Mais ce qu’on n’a pas dit et qui intéresse les amoureux de la chose politique, c’est qu’il y a des obstacles qui se dressent sur le chemin de plusieurs sections. En plus des divergences qui sont, du reste, normales, comme à Kita, entre Moustapha Sissoko et Makan Aliou Tounkara, un autre problème se situe au niveau du mariage entre les anciens textes et les flux de militants. Ces derniers temps, la ruche a fait l’objet d’adhésions massives avec des partis entiers qui se sont fondus en son sein. Or, tout parti qui arrive vient avec un plan de promotion pour ces militants, généralement contenu dans les clauses qui consacrent sa fusion. Il se trouve que les textes sur la base desquels les sections doivent être mises en place, ne permettent pas de faire face aux besoins des militants, qui cherchent à se faire enrôler dans les différents organes. Les bureaux prévus par les textes actuels étant trop restreints, ils ne permettent pas de ce fait à beaucoup de personnes d’y siéger.
Des militants voulant coûte que coûte se voir dans le bureau, créent des situations inextricables. Les nouveaux textes qui sortiront d’un toilettage lors du congrès prochain devraient voir un élargissement des bureaux, afin de donner de la place à beaucoup de militants comme l’a fait l’URD lors de son récent congrès. Selon des sources bien introduites, c’est de tels scénarios qui seraient à l’origine du blocage en Commune V et dans la cité du Kénédougou. En plus de ces petits écueils à la base, il faut ajouter que le Comité Exécutif risque de vivre des moments tourmentés, car, une guerre de loups attend les barons au tour du positionnement au sein de la ruche.
En effet, le C.E de l’ADEMA affrontera ce congrès dans un déficit de solidarité qui pourra tourner, si on n’y prend garde, à des règlements de comptes.
Ousmane Sy qu’on avait empêché en Commune V de siéger dans le C.E sera présent, puisque devenu secrétaire général de la section de Badiangara. Adama Sangaré, cet autre revenant en puissance (secrétaire général de la section III du District) et son allié Abdoul Kader Sidibé, maire de la Commune III, veulent faire la peau au déserteur Soumeylou Boubèye Maïga, qui n’est pas sûr d’être sur la liste des délégués.

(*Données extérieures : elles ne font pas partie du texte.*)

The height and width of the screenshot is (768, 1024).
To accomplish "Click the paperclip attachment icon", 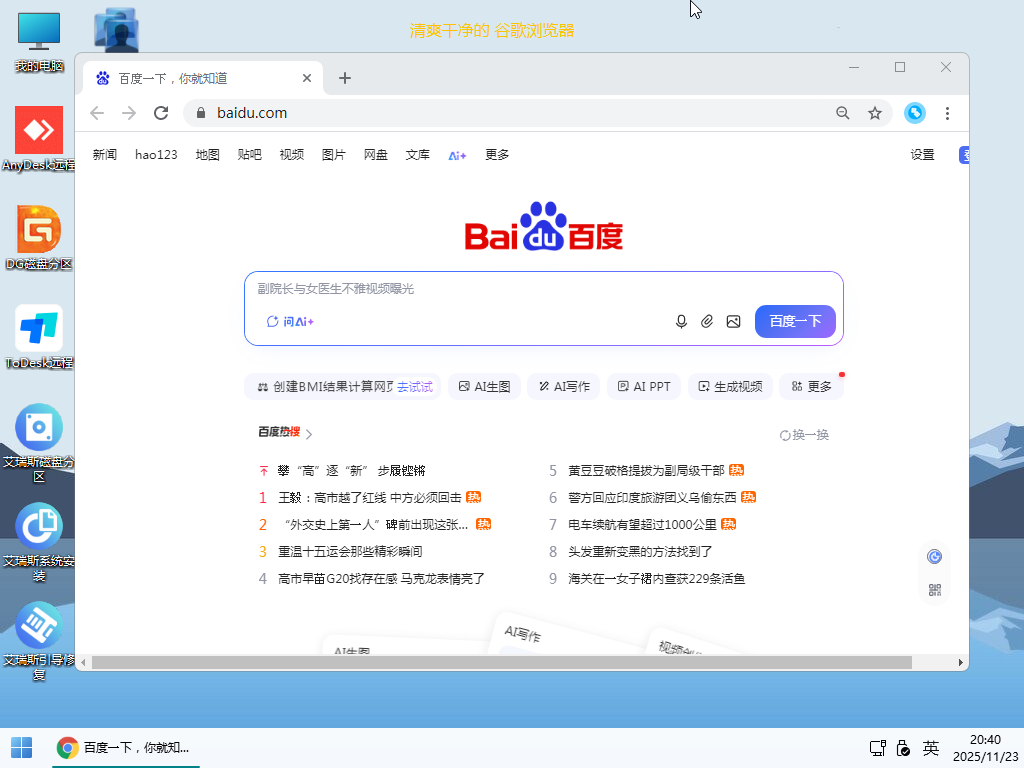I will coord(707,321).
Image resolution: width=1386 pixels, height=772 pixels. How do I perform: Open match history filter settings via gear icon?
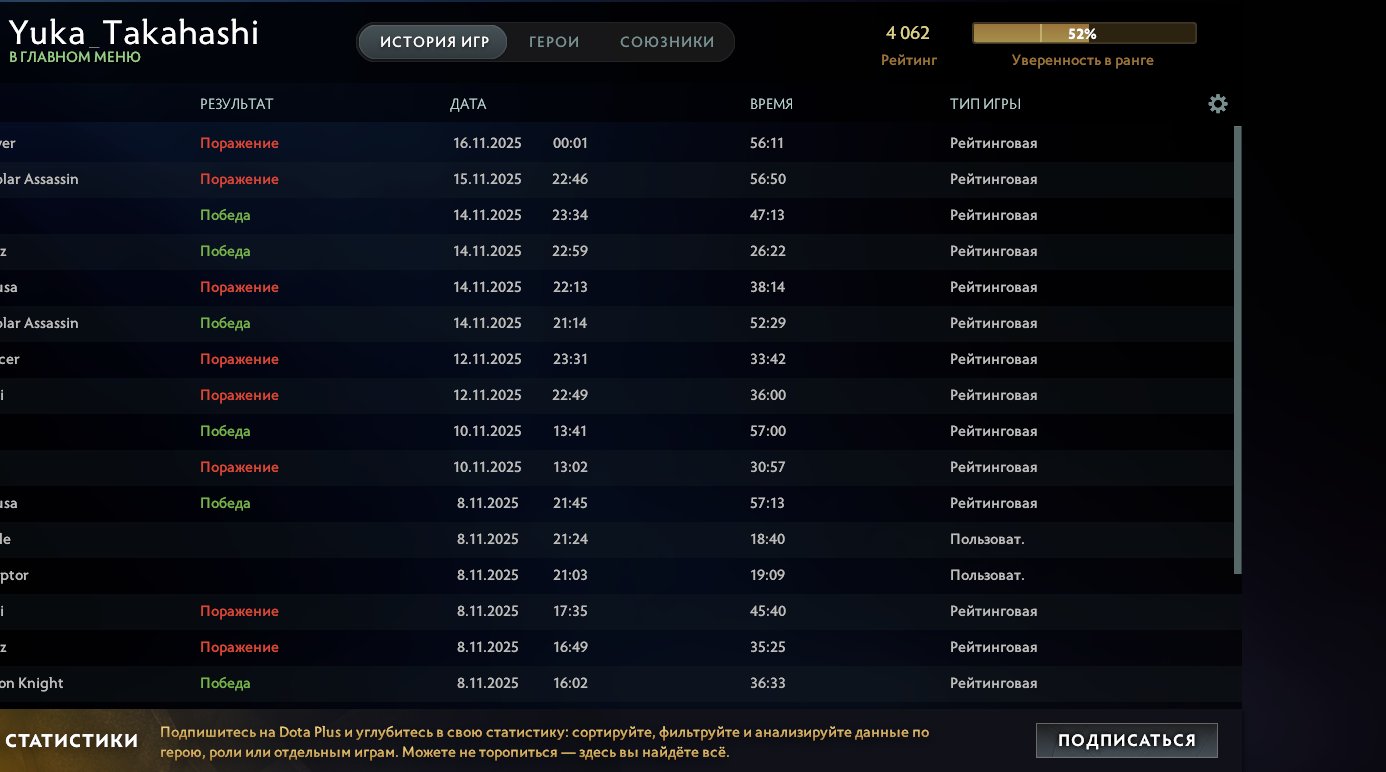pyautogui.click(x=1217, y=103)
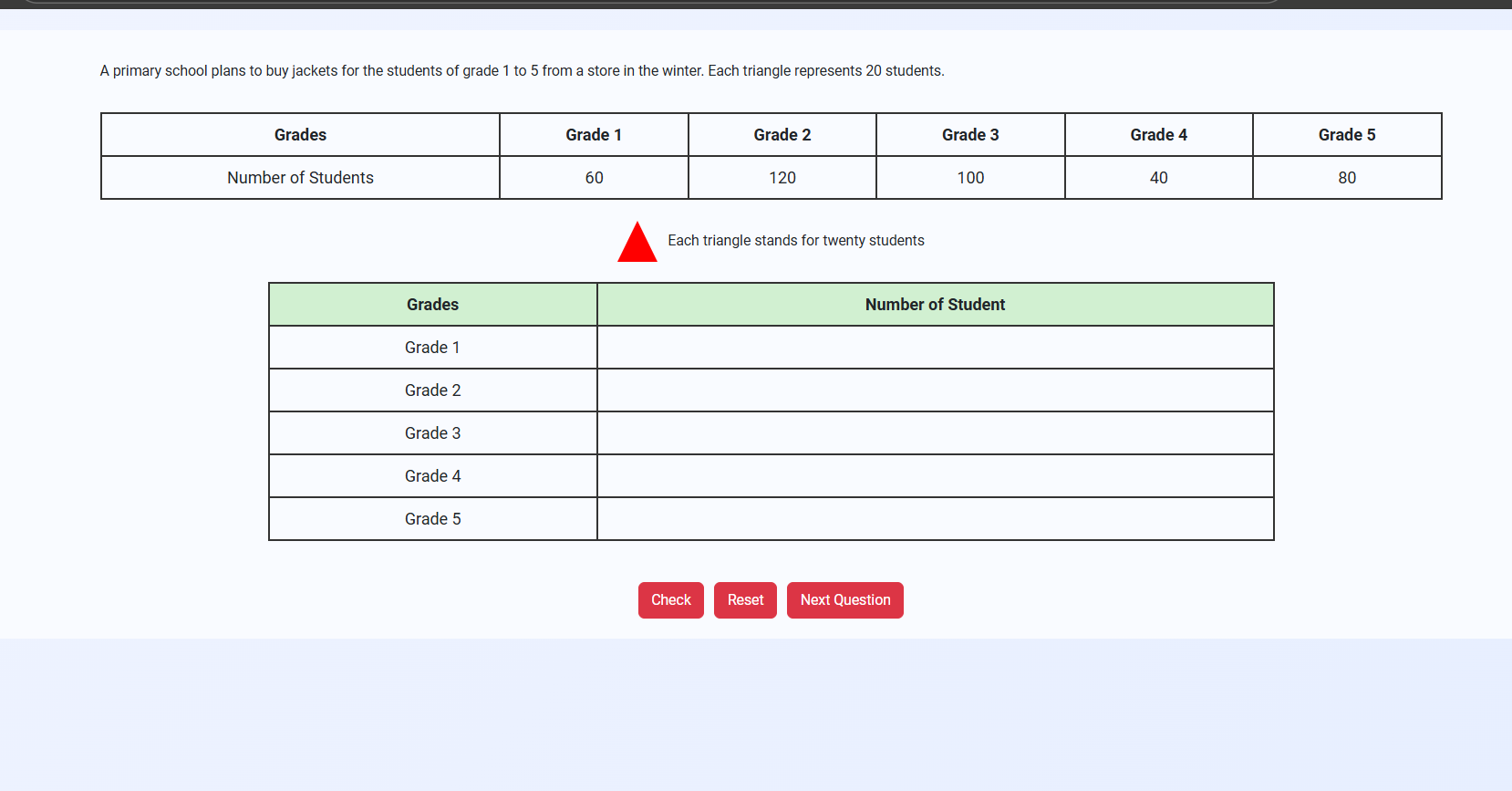Click the 'Grade 5' row label in pictograph table
Screen dimensions: 1512x791
click(x=432, y=519)
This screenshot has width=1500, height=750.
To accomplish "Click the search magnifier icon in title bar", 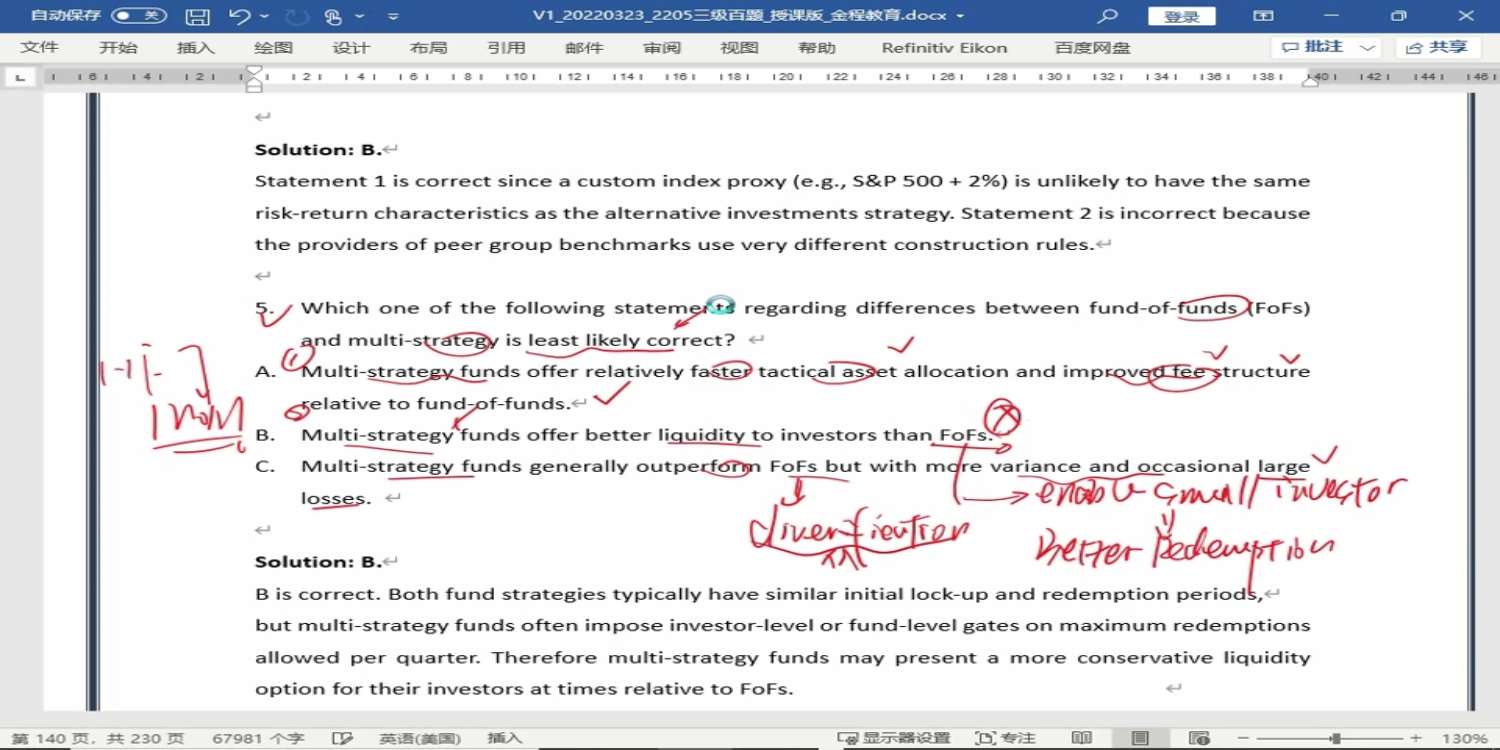I will point(1107,16).

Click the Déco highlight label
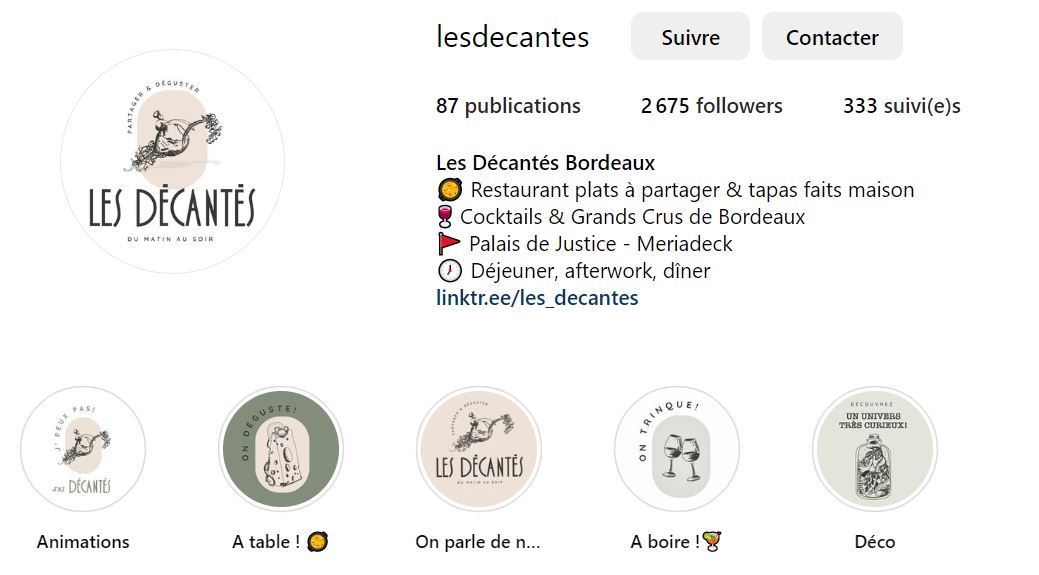pos(875,542)
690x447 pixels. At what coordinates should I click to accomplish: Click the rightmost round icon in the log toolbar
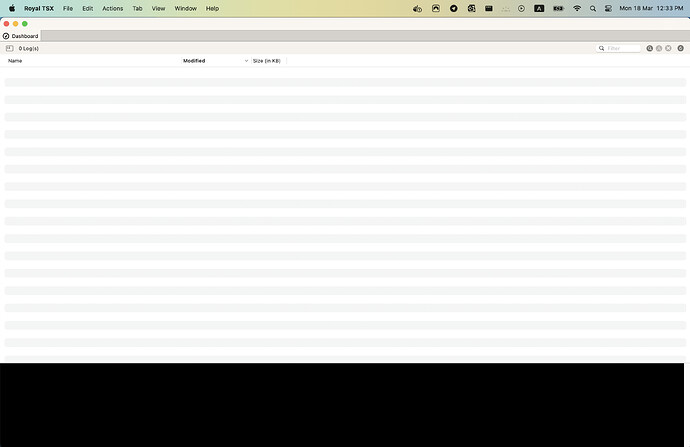[680, 48]
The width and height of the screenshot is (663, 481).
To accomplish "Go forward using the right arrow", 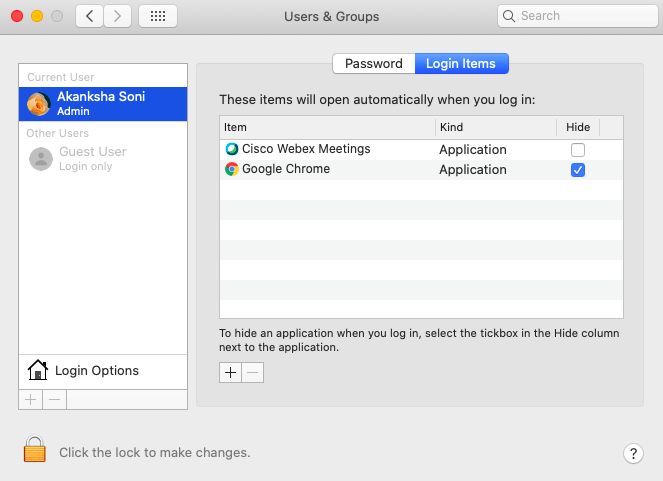I will click(x=118, y=16).
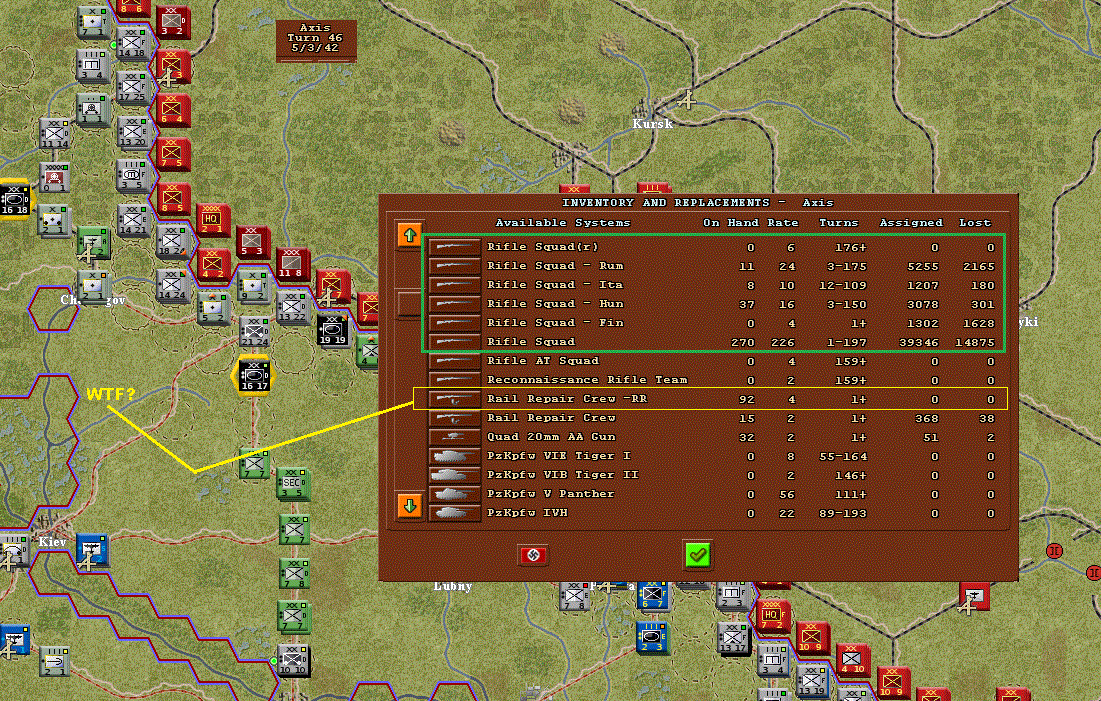
Task: Select the Quad 20mm AA Gun icon
Action: [x=454, y=438]
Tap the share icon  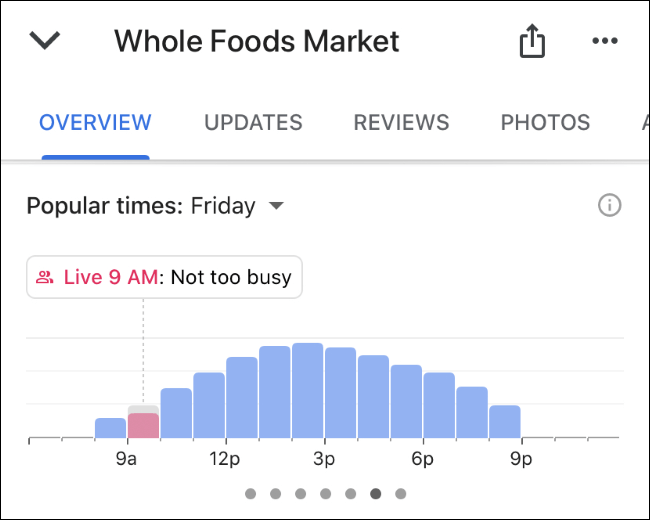(x=532, y=40)
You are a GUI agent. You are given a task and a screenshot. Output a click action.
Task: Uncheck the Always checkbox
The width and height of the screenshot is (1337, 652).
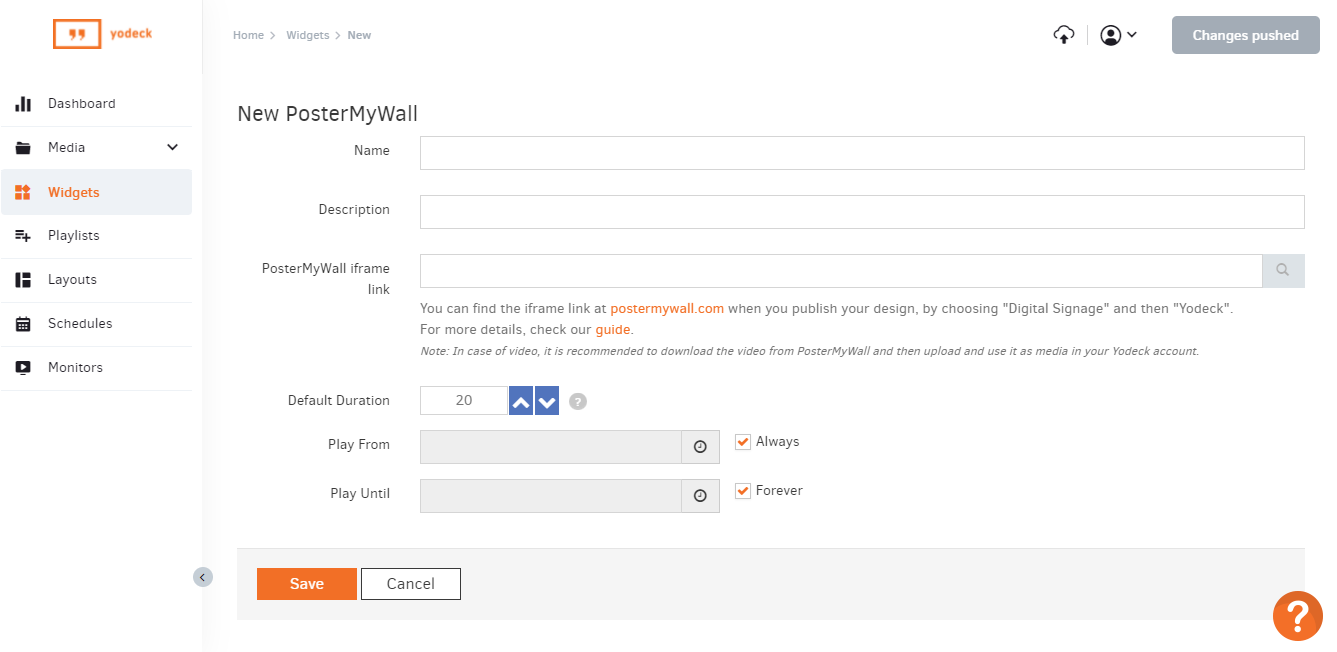[x=743, y=442]
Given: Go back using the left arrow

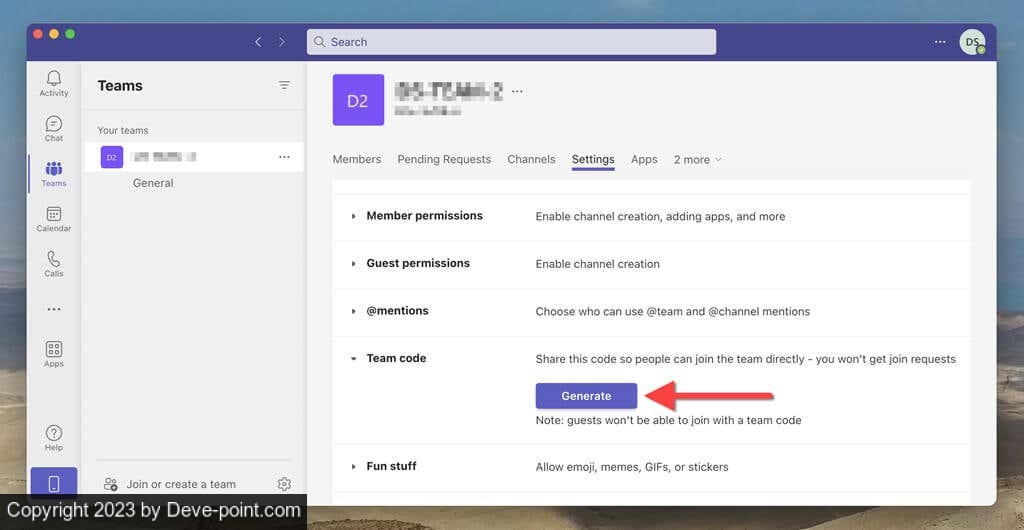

La guerre feutrée entre ce même Soumeylou 1er Vice-président et le second vice-président, Ibrahima N’Diaye, ministre de l’emploi et de la formation professionnelle n’est pas à négliger. A cela s’ajoute la détermination de ceux qui ont été promus à la base d’en découdre avec certains membres du C.E qui n’ont plus de base.
En effet, ils sont désormais nombreux, les membres du Comité Exécutif qui n’ont plus de bases et n’ont derrière eux que leurs nuques, mais pourtant bien positionnés dans hiérarchie de la Ruche, et qui veulent coûte que coûte se maintenir. « Ça ne marchera plus », nous a confié un baron. Voilà déjà autant de défis qui se dressent sur le chemin de ce congrès, auxquels il faudra ajouter la gestion des arrivants, qui ne viennent pas pour tirer la queue mais pour se voir au sommet, surtout quand on sait que le président des Abeilles, Dioncounda Traoré les a toujours réconfortés en cela, en disant à qui veut l’entendre qu’il ne saurait y avoir d’anciens et de nouveaux militants dans l’ADEMA. Alors à militants égaux, ambitions égales.